If you find that the goods and services are needed then you can use a variety of questions to determine if the supplier is worth keeping which takes you back to the supplier relationship management phase or not worth keeping which leads you back to the strategic sourcing phase.
The goal with this procurement model is to ensure you have the optimal supplier for both current and future circumstances. It is up to you to determine the supplier reevaluation point and frequency.
Dominick’s Sourcing See-Saw™ (2015)
It’s rare to come across a situation where both buyer and supplier have equal leverage in a negotiation or sourcing project.
Leverage is largely determined by the supplies market conditions. Dominic’s sourcing seesaw is a procurement model that aims to help procurement professionals easily assess where the balance of power lies in any particular sourcing project.
As a buyer, when you have more leverage than a supplier, you can rely on aggressive negotiation tactics.
Threatening to purchase products or services from another supplier is an effective tactic in this situation but if the supplier has more leverage it won’t work that well.
You must use different sourcing and negotiation strategies based on the current supply market conditions.
You can access those conditions with the sourcing seesaw.
Doing so helps you determine whether you as the buyer have more leverage or if the supplier has more leverage.
Questions to ask include:
- Is the availability of capable suppliers high? Medium? Low?
- Is the accessibility of pricing information high? Medium? Low?
- Is the availability of alternative products or Services high, medium, or low?
- Do you have high, medium, or low Prestige of the customer to suppliers?
- Is your organization’s Financial Health high, medium, or low?
- Do you have a high, medium, or low organizational spend on the product or service?
- Is the cost for new suppliers to enter the market high, medium, or low?
- Is it difficult for a supplier to establish sales channels? How difficult is it?
- Is current growth in the market high, medium, or low?
- How cost effective is it for the buying organization to switch suppliers?
- Is the differentiation of a supplier’s product or service high, medium, or low?
To take advantage of procurement solutions designed to give your company a competitive edge, procurement functions should focus on creating value added contracts with strategic business partners.
Preparing for Next-Gen Procurement
To remain current and competitive, your procurement function has to navigate new markets and sources of supply while balancing the benefits of global sourcing and standardization against risks associated with Logistics and then need to tailor supply chains to the requirements of the local market.
It’s crucial to develop and coordinate a set of capabilities that use technological advances, management, and analytics.

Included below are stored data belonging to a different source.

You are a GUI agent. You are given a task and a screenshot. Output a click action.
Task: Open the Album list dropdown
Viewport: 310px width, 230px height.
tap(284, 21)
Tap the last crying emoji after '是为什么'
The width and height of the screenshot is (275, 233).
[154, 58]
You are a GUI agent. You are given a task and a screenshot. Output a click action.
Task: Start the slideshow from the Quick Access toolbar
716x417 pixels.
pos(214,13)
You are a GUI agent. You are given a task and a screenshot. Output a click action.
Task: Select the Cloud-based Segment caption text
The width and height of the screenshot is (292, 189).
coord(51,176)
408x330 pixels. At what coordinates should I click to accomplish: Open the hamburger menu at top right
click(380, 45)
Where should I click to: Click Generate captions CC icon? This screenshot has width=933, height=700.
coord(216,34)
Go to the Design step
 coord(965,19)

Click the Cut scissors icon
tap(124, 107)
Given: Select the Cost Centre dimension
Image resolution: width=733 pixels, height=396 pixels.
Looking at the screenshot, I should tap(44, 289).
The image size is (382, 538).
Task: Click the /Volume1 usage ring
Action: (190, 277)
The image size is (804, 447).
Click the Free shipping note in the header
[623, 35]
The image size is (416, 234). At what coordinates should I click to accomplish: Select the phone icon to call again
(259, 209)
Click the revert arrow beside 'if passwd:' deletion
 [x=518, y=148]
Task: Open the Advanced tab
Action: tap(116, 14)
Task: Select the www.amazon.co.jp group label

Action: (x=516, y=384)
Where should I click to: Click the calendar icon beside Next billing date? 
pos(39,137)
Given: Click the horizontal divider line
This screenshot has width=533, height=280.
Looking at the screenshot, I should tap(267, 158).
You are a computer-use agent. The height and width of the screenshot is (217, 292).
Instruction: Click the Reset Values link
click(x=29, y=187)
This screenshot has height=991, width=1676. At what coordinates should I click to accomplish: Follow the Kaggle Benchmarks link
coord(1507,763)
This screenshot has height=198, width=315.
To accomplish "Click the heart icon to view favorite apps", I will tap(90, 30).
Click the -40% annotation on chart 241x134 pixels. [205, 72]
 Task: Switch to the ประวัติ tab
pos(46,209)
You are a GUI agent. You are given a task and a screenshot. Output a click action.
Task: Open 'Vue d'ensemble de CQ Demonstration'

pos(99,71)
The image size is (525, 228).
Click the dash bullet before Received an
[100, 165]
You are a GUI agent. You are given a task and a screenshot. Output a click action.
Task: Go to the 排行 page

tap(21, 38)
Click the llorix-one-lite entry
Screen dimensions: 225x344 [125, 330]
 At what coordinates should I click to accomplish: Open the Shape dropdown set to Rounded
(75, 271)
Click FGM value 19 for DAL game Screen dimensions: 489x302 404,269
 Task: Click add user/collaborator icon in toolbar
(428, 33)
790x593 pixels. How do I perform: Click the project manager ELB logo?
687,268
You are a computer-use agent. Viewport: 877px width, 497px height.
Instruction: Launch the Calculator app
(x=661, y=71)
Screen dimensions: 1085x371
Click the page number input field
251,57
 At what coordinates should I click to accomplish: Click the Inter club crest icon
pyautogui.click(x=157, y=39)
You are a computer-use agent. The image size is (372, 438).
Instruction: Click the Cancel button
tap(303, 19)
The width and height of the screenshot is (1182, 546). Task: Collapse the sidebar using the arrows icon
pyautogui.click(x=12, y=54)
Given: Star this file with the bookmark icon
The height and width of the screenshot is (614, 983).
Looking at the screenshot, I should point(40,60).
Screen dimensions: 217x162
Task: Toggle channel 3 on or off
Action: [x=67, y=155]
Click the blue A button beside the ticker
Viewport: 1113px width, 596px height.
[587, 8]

This next-generation procurement operating model restructures procurement’s relationship with its internal customers and supply base. Interconnections between the various activities required to drive value across the entire purchase to pay cycle is critical.
The Right Procurement Operating Model
Perhaps the blessing and the curse of procurement is that there is no one-size-fits-all approach. It adds to the complexity of the entire purchase to pay process, but changes in strategy are what give you the advantage over your competition.
Ultimately, your procurement operating model has to start with an understanding of your overall business strategy and align your procurement practices with those desired outcomes.
For instance, if your organization is in growth mode, your procurement strategy needs to emphasize supplier Innovation, development, and management.
If on the other hand, your organization is focusing efforts on profitability, more attention needs to be directed to traditional sourcing activities that reduce the cost of supply.